ACTIVITY » Lines with the word "instagram" in them are the ones to copy from the records.

DATA SUPPLIED »
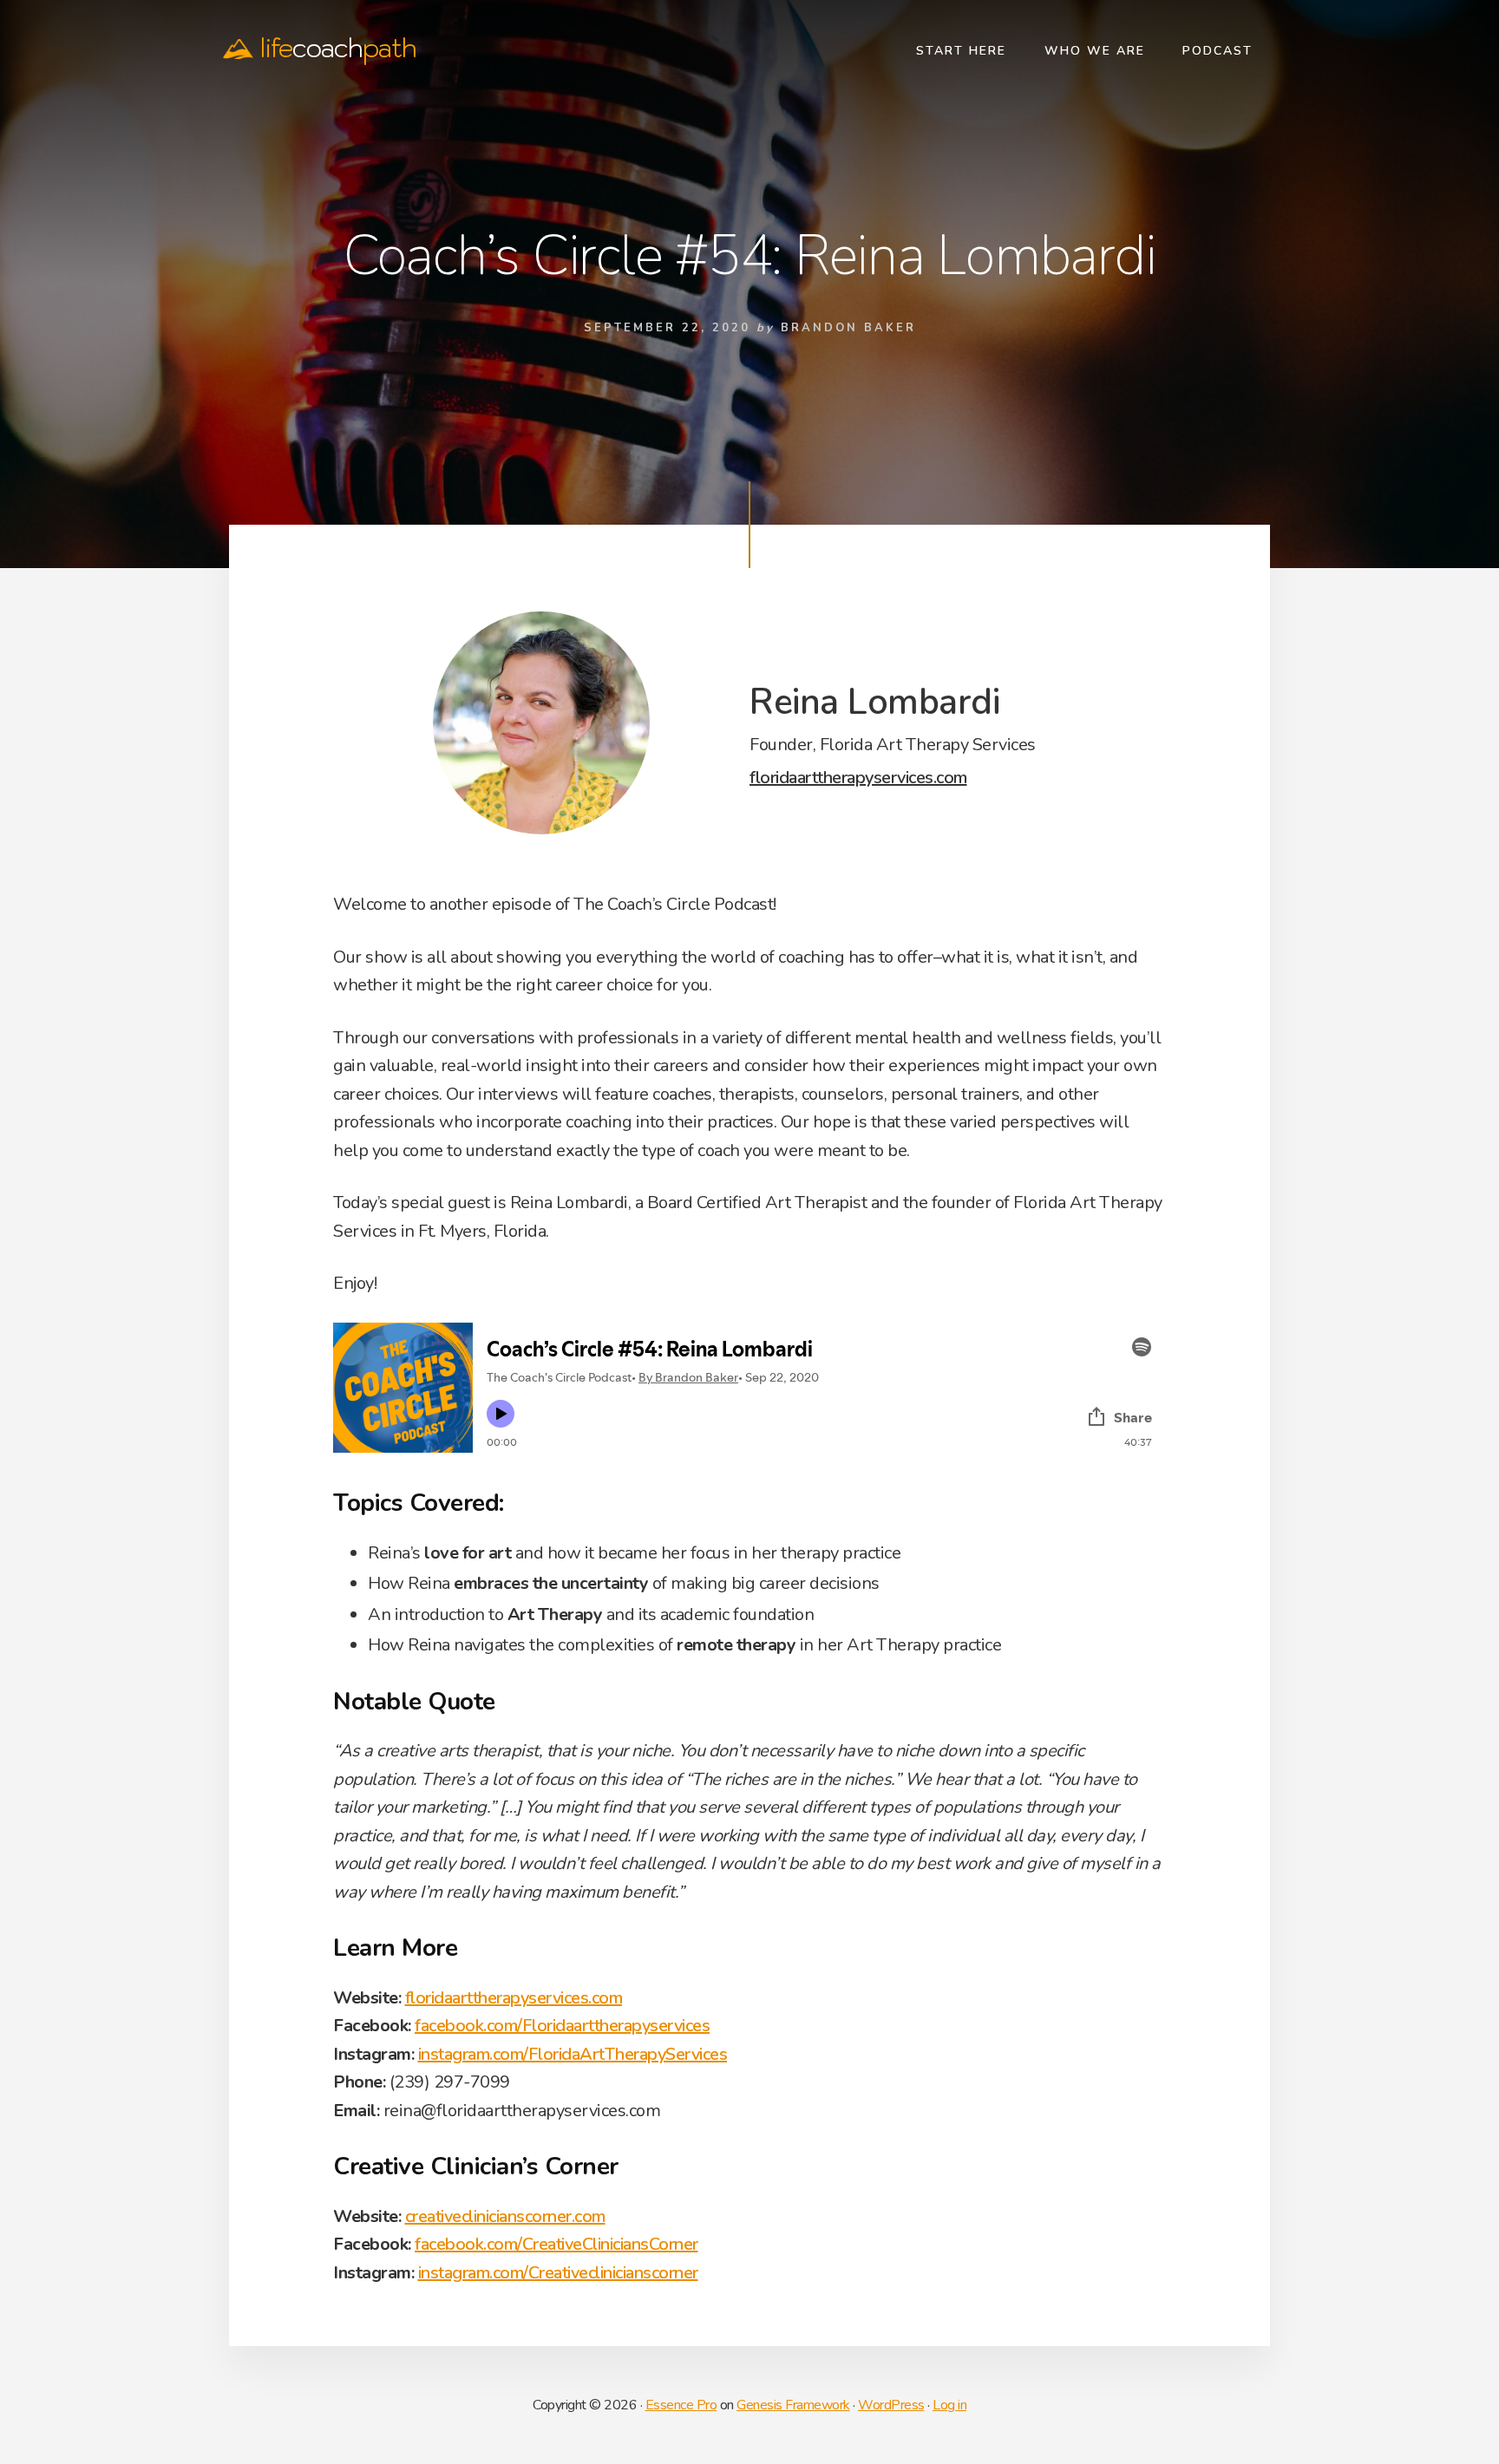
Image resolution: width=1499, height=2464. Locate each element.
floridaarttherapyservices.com (858, 777)
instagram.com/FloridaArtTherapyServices (573, 2054)
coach (337, 47)
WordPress (891, 2405)
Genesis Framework (793, 2405)
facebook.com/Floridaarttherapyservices (562, 2025)
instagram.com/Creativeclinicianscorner (558, 2272)
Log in (949, 2405)
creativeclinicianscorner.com (505, 2216)
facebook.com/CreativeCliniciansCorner (556, 2244)
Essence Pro (681, 2405)
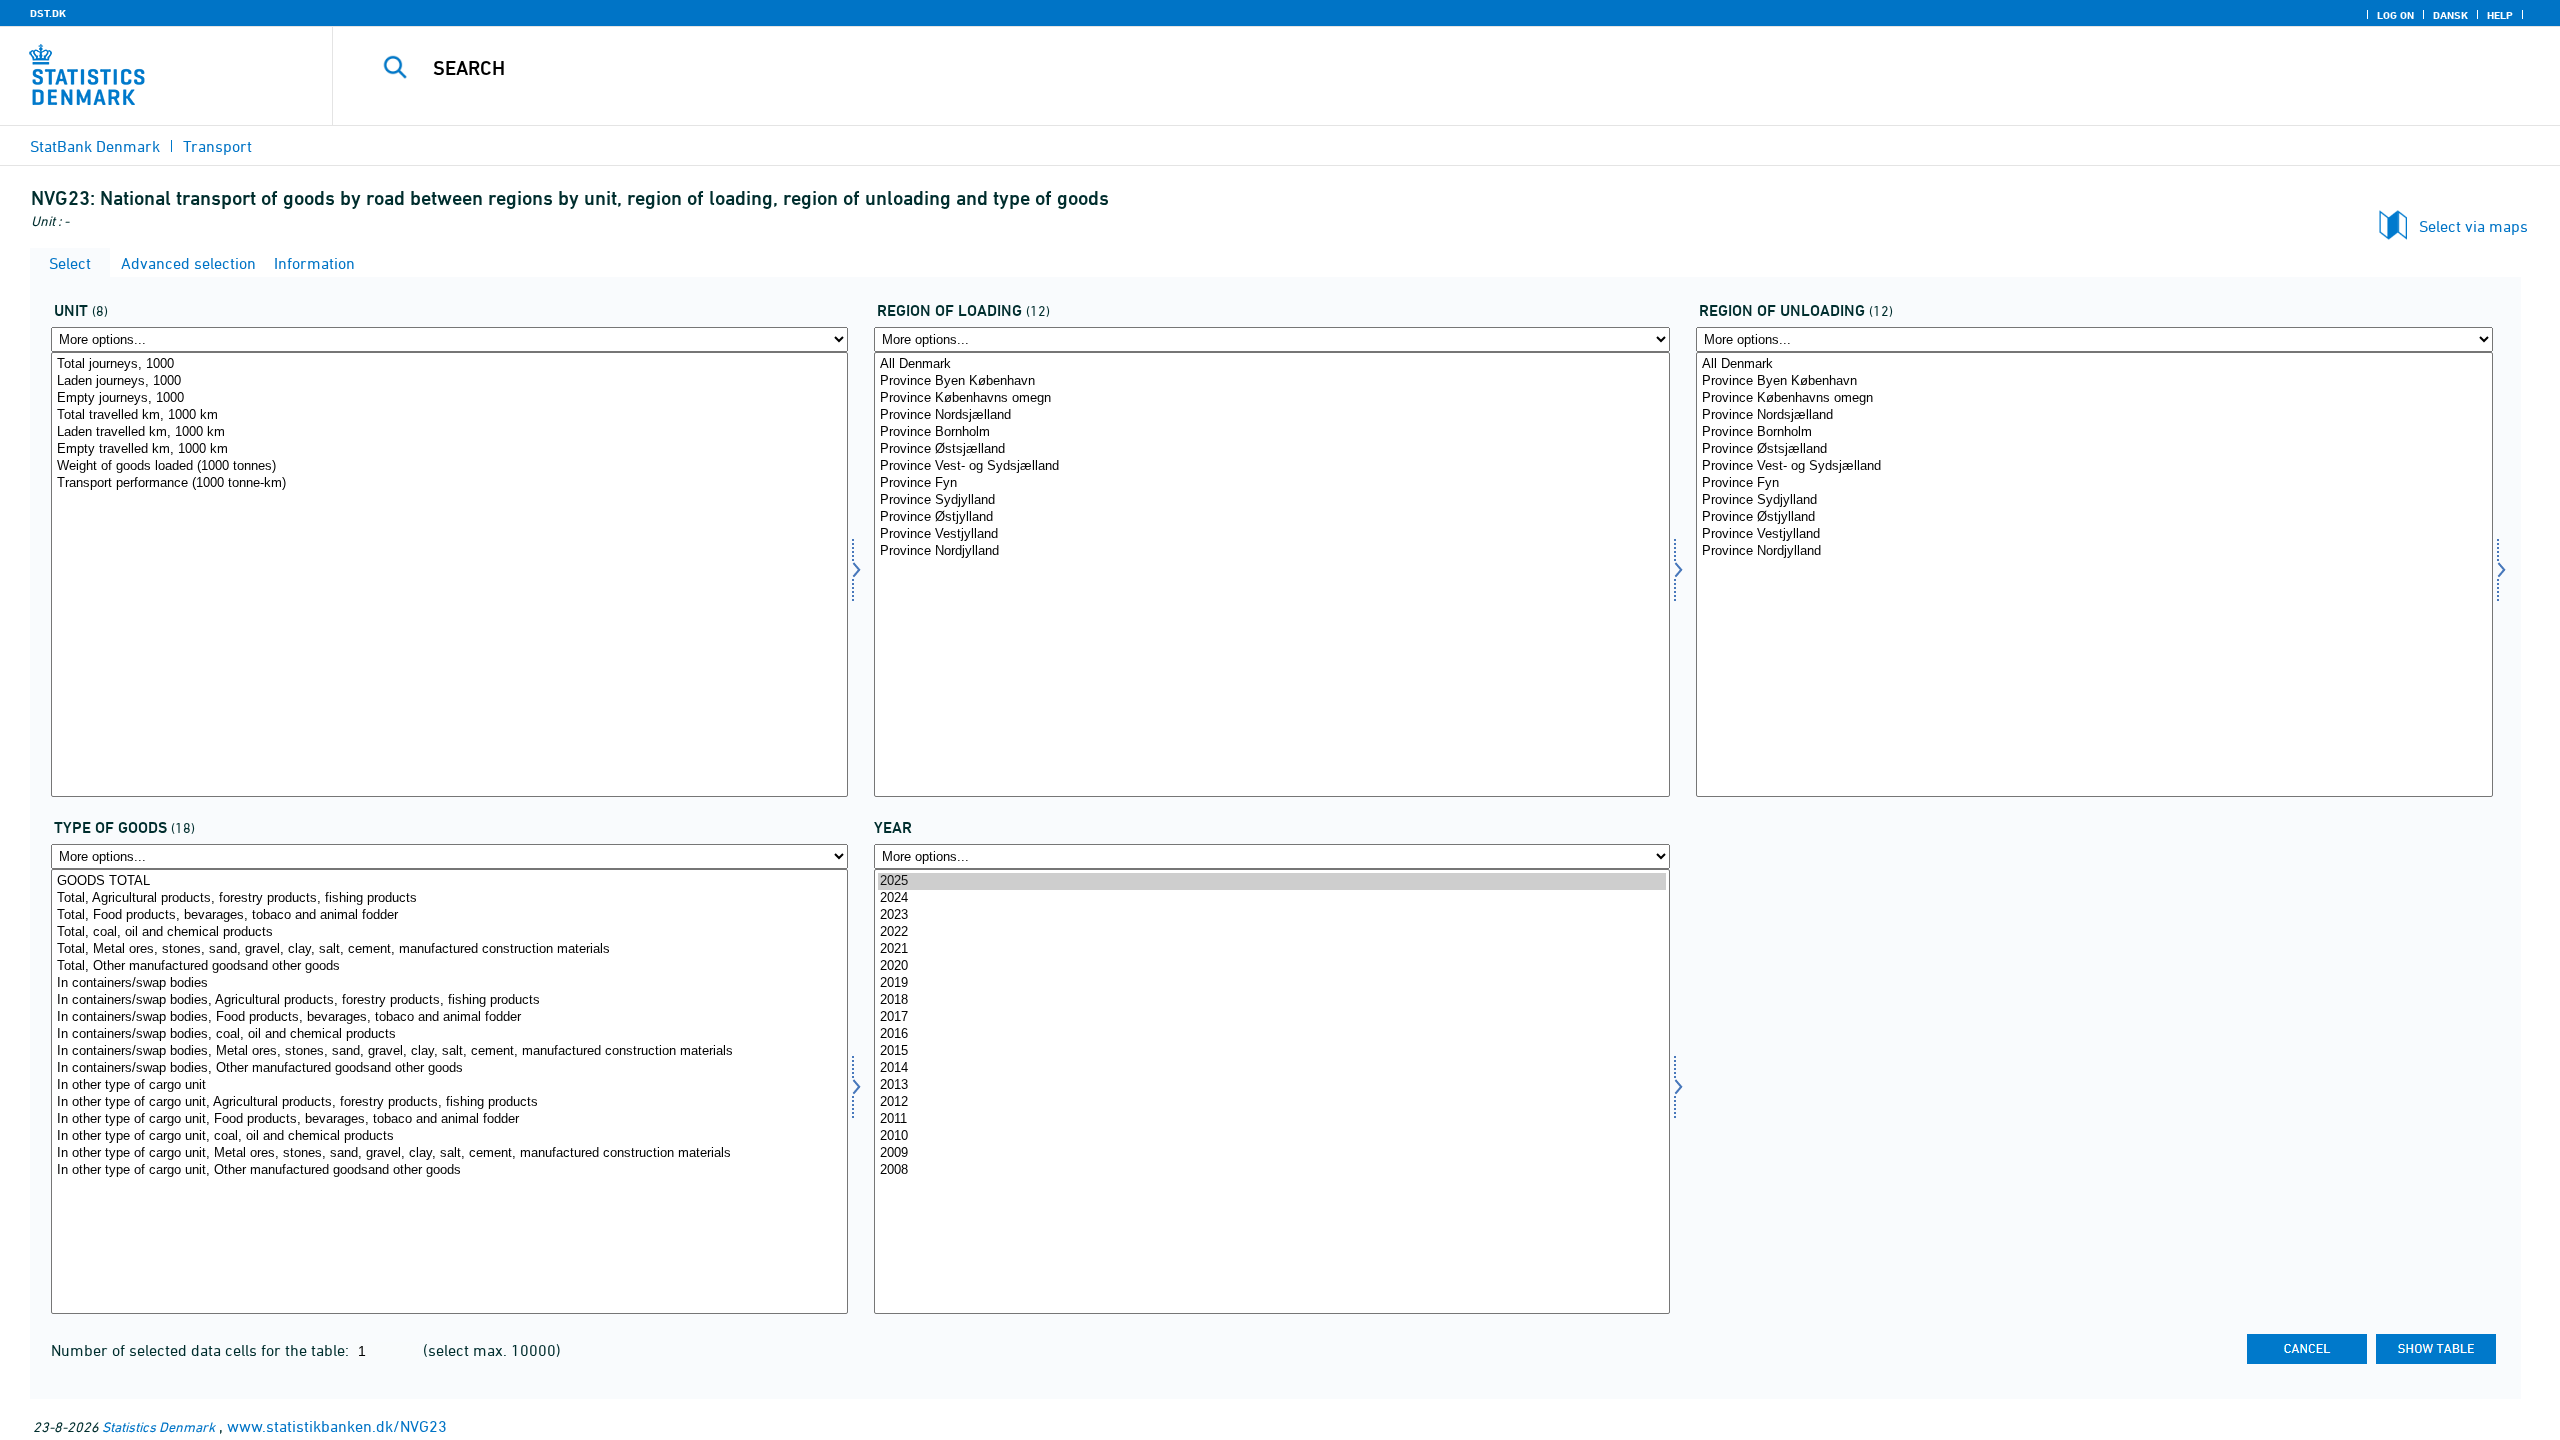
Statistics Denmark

SOLUTION »
instagram.com/FloridaArtTherapyServices (573, 2054)
instagram.com/Creativeclinicianscorner (558, 2272)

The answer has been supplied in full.